Pointing data for screenshots:
— begin —

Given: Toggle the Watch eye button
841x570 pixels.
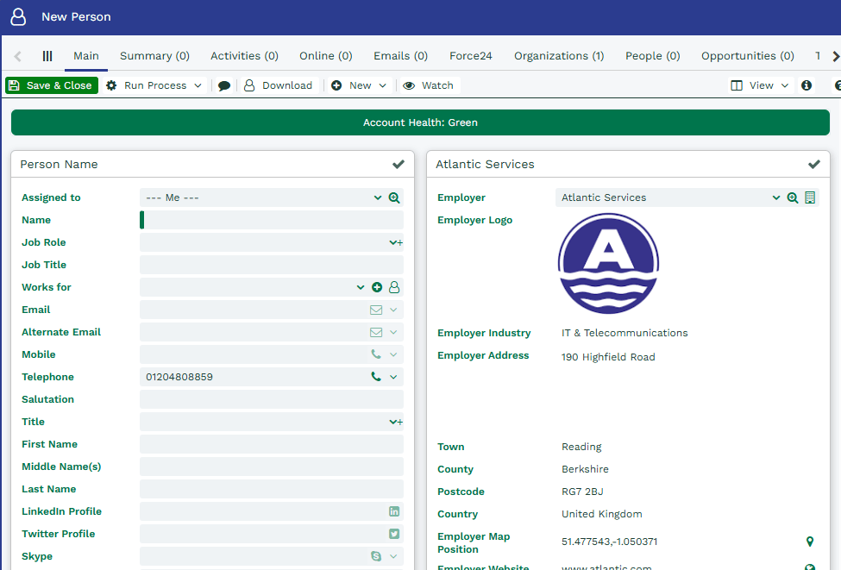Looking at the screenshot, I should pyautogui.click(x=428, y=85).
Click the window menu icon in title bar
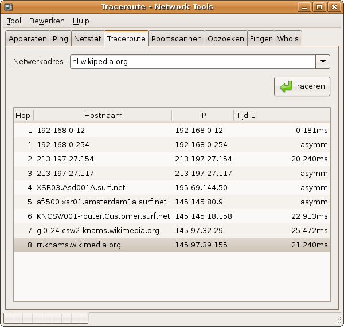Viewport: 344px width, 327px height. pos(8,7)
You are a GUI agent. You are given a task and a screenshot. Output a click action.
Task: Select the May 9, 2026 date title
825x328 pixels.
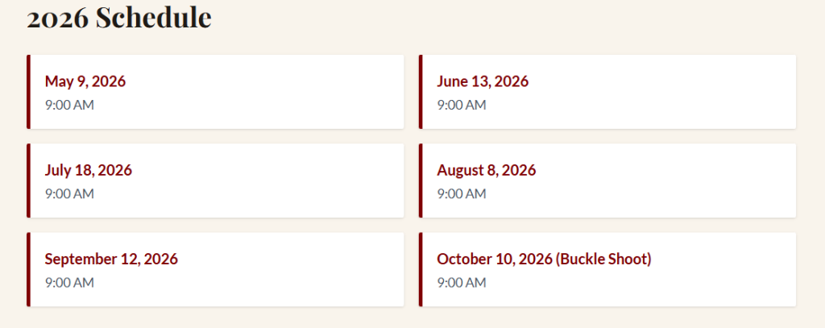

— end —

PROBLEM DESCRIPTION: Render the lines above as a Markdown table with the columns "No." and "Line," one row per line, skipping blank lines. Leave the pictures out of the answer.

WRITTEN ANSWER:
| No. | Line |
|---|---|
| 1 | Given: Toggle the Watch eye button |
| 2 | 841x570 pixels. |
| 3 | Looking at the screenshot, I should pyautogui.click(x=428, y=85). |
| 4 | Click the window menu icon in title bar |
| 5 | Viewport: 344px width, 327px height. pos(8,7) |
| 6 | You are a GUI agent. You are given a task and a screenshot. Output a click action. |
| 7 | Task: Select the May 9, 2026 date title |
| 8 | 825x328 pixels. |